Uganda is seen to be one of the world’s most youthful countries. However, the figures for youth not in employment, education or training (NEET) in Uganda was estimated to be around 18%, with labour potential significantly under-utilised.
Weak demand for workers, coupled with a lack of access to finance or to other resources such as land, provided youth with very few pathways to enter formal work either at an existing workplace or a start-up enterprise of their own making.
It is for this reason that DFID Uganda intervened with the Youth Development Programme (YDP) and the Northern Uganda Youth Entrepreneurship Programme (NUYEP), running from June 2013 to December 2015.
Montrose conducted a final and comparative evaluation of the Youth Development Programme (YDP) and the Northern Uganda Entrepreneurship Programme (NUYEP).
The two programmes focused on youth skills in Northern Uganda through Technical and Vocational Education Training (TVET) colleges and Enterprise Uganda’s (EUG) ‘BEST’ entrepreneurial training package.
The Youth Development Programme targeted 15,400 marginalised and disadvantaged youth through both economic interventions such as literacy, numeracy and vocational skills training and citizenship interventions such as psychosocial support, life skills and self-empowerment sessions.
Moreover, NUYEP aimed to support 10,500 participants through entrepreneurship training and follow on activities, 80% of whom are youth (aged 18-35).

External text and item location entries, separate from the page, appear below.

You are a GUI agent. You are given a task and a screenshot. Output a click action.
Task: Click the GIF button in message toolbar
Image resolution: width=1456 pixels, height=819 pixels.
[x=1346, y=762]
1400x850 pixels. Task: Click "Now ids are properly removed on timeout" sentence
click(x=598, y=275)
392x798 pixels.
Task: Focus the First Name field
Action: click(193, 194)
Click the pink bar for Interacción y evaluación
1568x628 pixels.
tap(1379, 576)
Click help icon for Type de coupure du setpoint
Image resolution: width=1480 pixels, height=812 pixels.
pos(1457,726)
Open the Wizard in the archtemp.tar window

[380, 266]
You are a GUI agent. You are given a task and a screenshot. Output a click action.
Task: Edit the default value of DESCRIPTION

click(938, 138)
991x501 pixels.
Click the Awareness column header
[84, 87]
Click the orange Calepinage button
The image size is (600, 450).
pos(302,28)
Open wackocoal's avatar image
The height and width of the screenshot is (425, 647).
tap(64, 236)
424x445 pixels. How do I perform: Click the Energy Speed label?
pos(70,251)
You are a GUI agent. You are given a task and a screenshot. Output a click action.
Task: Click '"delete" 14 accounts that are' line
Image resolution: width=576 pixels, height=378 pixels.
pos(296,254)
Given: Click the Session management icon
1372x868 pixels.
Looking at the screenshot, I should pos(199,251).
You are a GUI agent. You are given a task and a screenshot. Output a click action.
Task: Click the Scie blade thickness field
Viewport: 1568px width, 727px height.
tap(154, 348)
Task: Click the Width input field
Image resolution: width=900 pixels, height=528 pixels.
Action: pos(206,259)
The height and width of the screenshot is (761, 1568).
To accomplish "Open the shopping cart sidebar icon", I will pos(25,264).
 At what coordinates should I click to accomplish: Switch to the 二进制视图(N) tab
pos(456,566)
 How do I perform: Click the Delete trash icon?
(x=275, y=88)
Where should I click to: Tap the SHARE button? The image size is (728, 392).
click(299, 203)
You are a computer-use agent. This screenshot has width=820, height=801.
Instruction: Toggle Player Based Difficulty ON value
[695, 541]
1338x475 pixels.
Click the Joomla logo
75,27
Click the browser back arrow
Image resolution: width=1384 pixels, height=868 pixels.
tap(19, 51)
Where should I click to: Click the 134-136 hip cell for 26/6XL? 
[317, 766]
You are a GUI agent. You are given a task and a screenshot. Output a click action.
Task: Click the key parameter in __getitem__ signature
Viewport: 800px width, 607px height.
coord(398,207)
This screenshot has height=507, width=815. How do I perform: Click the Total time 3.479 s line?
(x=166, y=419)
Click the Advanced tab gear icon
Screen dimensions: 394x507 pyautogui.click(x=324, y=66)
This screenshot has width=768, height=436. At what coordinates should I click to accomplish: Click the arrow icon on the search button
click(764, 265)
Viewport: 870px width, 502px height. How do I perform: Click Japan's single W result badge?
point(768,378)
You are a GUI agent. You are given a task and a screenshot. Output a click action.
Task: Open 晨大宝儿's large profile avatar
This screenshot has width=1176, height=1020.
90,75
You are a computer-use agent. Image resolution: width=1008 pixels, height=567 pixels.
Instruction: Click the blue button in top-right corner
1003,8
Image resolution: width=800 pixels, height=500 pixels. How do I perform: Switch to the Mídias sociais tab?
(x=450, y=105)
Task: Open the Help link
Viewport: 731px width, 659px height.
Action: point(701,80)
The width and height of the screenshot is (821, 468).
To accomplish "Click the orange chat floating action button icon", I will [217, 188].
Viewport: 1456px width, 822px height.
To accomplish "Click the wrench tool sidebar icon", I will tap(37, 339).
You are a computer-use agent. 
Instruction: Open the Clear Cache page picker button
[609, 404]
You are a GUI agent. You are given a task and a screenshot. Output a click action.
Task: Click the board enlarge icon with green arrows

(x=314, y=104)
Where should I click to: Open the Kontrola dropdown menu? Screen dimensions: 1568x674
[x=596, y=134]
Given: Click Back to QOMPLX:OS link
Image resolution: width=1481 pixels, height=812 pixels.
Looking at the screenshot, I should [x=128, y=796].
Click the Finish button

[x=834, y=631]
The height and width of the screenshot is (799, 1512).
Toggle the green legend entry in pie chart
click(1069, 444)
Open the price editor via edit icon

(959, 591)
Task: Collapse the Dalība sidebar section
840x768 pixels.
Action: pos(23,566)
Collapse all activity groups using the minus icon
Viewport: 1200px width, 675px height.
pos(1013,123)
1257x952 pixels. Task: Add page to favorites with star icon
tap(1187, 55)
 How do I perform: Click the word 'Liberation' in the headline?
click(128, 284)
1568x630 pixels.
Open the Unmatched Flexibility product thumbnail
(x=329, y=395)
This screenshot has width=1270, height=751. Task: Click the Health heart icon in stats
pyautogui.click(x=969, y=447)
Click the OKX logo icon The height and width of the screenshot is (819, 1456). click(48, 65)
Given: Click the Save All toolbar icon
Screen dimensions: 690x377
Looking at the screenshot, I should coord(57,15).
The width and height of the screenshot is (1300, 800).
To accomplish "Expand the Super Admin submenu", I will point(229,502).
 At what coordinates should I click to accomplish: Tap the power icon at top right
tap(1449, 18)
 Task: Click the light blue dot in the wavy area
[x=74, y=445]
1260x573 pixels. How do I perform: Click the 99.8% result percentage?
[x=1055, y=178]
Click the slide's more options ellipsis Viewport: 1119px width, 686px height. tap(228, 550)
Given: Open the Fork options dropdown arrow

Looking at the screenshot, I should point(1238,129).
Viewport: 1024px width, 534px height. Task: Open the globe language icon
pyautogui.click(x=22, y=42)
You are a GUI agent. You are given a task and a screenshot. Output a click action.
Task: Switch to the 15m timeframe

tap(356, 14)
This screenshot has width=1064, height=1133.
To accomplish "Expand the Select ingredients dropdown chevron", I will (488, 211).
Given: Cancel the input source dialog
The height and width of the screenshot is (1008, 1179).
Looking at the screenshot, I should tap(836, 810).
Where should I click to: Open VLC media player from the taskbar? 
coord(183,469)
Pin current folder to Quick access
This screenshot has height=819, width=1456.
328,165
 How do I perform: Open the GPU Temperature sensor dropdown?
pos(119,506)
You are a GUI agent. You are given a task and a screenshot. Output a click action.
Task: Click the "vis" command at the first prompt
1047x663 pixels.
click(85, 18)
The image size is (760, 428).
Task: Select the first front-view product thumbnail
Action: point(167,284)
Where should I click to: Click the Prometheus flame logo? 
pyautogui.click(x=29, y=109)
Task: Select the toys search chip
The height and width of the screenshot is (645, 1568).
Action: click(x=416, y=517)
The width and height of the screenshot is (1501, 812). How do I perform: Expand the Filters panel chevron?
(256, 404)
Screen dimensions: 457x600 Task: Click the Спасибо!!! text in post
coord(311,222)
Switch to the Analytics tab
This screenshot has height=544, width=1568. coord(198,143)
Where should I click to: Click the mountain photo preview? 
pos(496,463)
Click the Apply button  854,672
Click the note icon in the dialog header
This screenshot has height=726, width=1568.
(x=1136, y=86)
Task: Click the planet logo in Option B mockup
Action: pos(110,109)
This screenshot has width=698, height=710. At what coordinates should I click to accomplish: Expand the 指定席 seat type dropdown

Each evaluation conducted by Montrose used mixed methods, utilising existing and new quantitative and qualitative data to provide formative evidence of the implementation status, outcome and impact of the respective programme. Montrose’s role included:
Conducting reviews of existing baseline data and wider literature on skills building and vocational training programmes operating regionally
Development, pre-testing and finalisation of evaluation tools in collaboration with the programmes’ implementing partner (VSO).
Oversight and management of the implementation of the data collection phase including recruitment and training of data collection teams and validation of data in the field. Data was collected from multiple project stakeholders including beneficiaries and representatives of VTIs through interview, focus group discussions and direct observations. Key evaluation questions related to the number of beneficiaries having received training from VTIs who were employed in ‘decent work’.
A rigorous analysis and comparison of existing data with evaluation data and other triangulated findings in a final evaluation report.
A comparative analysis including a cost benefit analysis across YDP and NUYEP and other relevant interventions was also undertaken. The ‘comparative’ component of the work ensured maximisation of the lessons learned and inform evidence for future skills based programming available to the development community. As such, the evaluations provide important learning for the future design of related interventions in the skills area. Key lessons learned related to:
The importance of integrating measures of value into project design and monitoring and evaluation frameworks from the outset in order to facilitate deeper cost-benefit analysis and comparison.
The importance of selection and capacity building of mentors, trainers and counselors given the strong correlation between outcomes and levels and quality of support provided to beneficiaries.
The need for equity-driven design elements in youth vocational training based on disparities between genders and ability groups in ability to use the access the services and benefit from them (particularly female youth).